Environ 40 employés exerçant en tant que gardiens à l’Entreprise nationale de génie civile et bâtiment (GCB), filiale de Sonatrach, exercent leur fonction dans des conditions extrêmement pénibles. Ils lancent un cri de détresse.

De Hassi Messaoud, Ghellab Chahinez
Ces gardiens contractuels travaillent à la base de vie 360 à Hassi Messaoud, mais ils sont chargés de surveiller les engins et équipements sur chantiers, à plusieurs kilomètres de la base de vie.
Ils affirment assurer leur mission dans des « conditions extrêmes », « sans eau » et « sans la moindre protection » du soleil et des vents. Ils sont transférés vers ces chantiers à ciel ouvert, quotidiennement, de 13 heures au lendemain 6 heures et ce durant 41 jours contre 15 jours de repos. Ils travaillent durant ce temps sous un soleil de plomb et une chaleur en cette période de l’année dépassant souvent les 55°C à l’ombre. Les employés, affirment-ils, n’ont pour s’abriter des rayons de soleil brûlants que les engins et équipements.
Les plus chanceux d’entre eux recevront, durant leur service, une boîte de thon, du fromage et du pain. Les autres auront des légumes qu’ils feront cuire eux-mêmes. Pour l’eau, c’est une autre histoire. Les gardiens prennent avec eux des jerricans pleins qu’ils maintiennent dans une couverture pour préserver la fraîcheur de l’eau.

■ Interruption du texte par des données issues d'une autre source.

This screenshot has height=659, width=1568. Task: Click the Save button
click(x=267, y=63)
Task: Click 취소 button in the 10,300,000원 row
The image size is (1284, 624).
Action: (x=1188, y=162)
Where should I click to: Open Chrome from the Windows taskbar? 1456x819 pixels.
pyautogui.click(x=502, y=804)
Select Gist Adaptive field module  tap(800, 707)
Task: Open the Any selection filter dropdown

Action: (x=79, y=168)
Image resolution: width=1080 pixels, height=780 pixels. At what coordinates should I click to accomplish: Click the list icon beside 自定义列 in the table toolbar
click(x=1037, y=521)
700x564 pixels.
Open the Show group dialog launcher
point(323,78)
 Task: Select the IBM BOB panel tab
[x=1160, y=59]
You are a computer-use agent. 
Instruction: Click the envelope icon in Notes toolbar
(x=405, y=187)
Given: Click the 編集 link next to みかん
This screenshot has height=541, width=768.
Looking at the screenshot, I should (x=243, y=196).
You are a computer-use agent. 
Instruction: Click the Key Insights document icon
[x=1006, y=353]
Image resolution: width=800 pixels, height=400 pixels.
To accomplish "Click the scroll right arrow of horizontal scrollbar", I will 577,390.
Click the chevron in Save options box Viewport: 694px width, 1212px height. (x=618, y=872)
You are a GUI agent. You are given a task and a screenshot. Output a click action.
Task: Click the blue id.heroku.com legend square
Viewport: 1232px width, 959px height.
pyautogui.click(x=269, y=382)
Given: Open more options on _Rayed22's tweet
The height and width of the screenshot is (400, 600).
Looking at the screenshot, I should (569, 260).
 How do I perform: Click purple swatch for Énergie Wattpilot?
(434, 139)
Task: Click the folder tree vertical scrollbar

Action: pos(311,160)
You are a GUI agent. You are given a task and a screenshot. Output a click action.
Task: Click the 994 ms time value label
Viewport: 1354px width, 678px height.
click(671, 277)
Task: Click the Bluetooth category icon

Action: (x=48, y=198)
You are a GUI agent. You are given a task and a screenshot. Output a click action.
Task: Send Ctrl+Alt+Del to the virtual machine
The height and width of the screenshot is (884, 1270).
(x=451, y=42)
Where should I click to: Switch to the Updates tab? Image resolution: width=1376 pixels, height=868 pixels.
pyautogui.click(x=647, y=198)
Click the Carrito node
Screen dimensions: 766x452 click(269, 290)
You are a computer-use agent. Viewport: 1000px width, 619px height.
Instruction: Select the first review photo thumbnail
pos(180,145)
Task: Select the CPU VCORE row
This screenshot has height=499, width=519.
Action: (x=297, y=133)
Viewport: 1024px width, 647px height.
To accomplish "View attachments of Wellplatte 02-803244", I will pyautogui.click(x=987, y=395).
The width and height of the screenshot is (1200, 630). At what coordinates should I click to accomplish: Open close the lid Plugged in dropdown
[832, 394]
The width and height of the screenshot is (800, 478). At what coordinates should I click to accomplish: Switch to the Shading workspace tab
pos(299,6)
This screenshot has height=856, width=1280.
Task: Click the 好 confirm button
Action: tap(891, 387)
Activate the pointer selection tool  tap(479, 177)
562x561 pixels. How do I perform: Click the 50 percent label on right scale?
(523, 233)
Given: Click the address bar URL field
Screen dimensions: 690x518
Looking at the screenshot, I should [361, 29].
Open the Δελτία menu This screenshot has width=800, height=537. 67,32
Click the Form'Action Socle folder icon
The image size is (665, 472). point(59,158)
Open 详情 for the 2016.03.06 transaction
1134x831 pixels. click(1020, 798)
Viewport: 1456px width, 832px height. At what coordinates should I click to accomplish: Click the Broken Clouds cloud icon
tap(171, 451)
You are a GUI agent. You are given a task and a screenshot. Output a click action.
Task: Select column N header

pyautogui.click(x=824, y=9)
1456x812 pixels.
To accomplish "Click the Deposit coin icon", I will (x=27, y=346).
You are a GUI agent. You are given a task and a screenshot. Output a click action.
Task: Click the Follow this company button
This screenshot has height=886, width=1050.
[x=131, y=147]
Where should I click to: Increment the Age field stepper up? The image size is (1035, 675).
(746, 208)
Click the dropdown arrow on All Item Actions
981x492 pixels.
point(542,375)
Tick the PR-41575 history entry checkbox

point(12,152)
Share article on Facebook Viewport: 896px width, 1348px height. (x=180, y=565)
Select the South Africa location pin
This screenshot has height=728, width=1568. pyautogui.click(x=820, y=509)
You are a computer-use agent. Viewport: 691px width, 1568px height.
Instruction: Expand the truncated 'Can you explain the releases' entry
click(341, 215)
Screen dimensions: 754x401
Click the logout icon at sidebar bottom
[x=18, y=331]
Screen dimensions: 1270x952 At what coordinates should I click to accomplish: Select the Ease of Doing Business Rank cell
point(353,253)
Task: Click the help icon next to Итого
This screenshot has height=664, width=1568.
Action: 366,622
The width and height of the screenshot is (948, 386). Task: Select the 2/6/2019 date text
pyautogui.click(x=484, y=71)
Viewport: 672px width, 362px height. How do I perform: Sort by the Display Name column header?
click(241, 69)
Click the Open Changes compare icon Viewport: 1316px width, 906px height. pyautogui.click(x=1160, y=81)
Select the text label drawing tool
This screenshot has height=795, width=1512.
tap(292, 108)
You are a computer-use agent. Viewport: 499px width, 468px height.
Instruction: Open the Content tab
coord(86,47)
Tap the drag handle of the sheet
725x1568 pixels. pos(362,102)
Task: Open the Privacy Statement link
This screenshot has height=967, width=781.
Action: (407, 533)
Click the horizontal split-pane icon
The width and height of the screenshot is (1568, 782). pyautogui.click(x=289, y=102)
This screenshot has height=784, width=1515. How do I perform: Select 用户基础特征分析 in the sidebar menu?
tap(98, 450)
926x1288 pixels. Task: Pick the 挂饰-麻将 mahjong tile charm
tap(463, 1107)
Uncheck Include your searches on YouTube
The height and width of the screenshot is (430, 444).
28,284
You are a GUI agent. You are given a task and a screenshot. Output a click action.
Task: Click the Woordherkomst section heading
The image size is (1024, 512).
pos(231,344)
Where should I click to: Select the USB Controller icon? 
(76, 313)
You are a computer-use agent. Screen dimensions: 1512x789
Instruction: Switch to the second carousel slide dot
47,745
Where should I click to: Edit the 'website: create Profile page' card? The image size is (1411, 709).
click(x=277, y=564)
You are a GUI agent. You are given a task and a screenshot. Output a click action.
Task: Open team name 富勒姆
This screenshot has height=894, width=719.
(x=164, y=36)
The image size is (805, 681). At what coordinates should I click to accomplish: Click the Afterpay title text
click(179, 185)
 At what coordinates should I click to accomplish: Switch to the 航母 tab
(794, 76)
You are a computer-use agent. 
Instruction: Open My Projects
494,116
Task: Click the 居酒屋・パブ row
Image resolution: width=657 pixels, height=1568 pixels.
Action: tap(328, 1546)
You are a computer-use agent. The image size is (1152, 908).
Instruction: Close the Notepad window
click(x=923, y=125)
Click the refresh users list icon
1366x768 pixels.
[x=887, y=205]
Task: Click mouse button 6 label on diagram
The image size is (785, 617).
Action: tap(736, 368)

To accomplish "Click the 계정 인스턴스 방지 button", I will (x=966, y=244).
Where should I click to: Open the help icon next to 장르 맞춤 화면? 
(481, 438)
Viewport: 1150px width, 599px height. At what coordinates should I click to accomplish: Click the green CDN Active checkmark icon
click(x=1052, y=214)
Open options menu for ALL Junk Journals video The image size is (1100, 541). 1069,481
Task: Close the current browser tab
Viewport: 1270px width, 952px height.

En plus des risques durant la nuit en raison de l’absence de postes de sécurité, les travailleurs sont confrontés aux morsures de serpent et des piqures de scorpion et à des attaques de bandes de voleurs. Ils ne disposent ni d’abri ni d’armes ni de moyens pour y faire face afin de se protéger eux-mêmes ainsi que la protection de l’équipement, ont-ils dénoncé reprochant à leur employeur de ne pas leur assurer la sécurité nécessaire.
Provenant de plusieurs régions du pays, à savoir Ouargla, El-Oued, Tlemcen, Tébessa, Touggourt et El Borma, ces employés qui exercent dans les chantiers de Haoud Etamr, Base Irara et route 24-Février, à Hassi Messaoud, ont dénoncé l’indifférence et « la sourde oreille » affichées par les responsables locaux de l’entreprise concernant la satisfaction de leurs revendications. Ils insistent surtout sur l’installation de postes de gardiennage qui répondent aux normes de sécurité, climatisés et équipés de fontaines fraîches. Ils espèrent, cette fois, attirer l’attention des hauts responsables sur les conditions et les dangers qu’ils encourent.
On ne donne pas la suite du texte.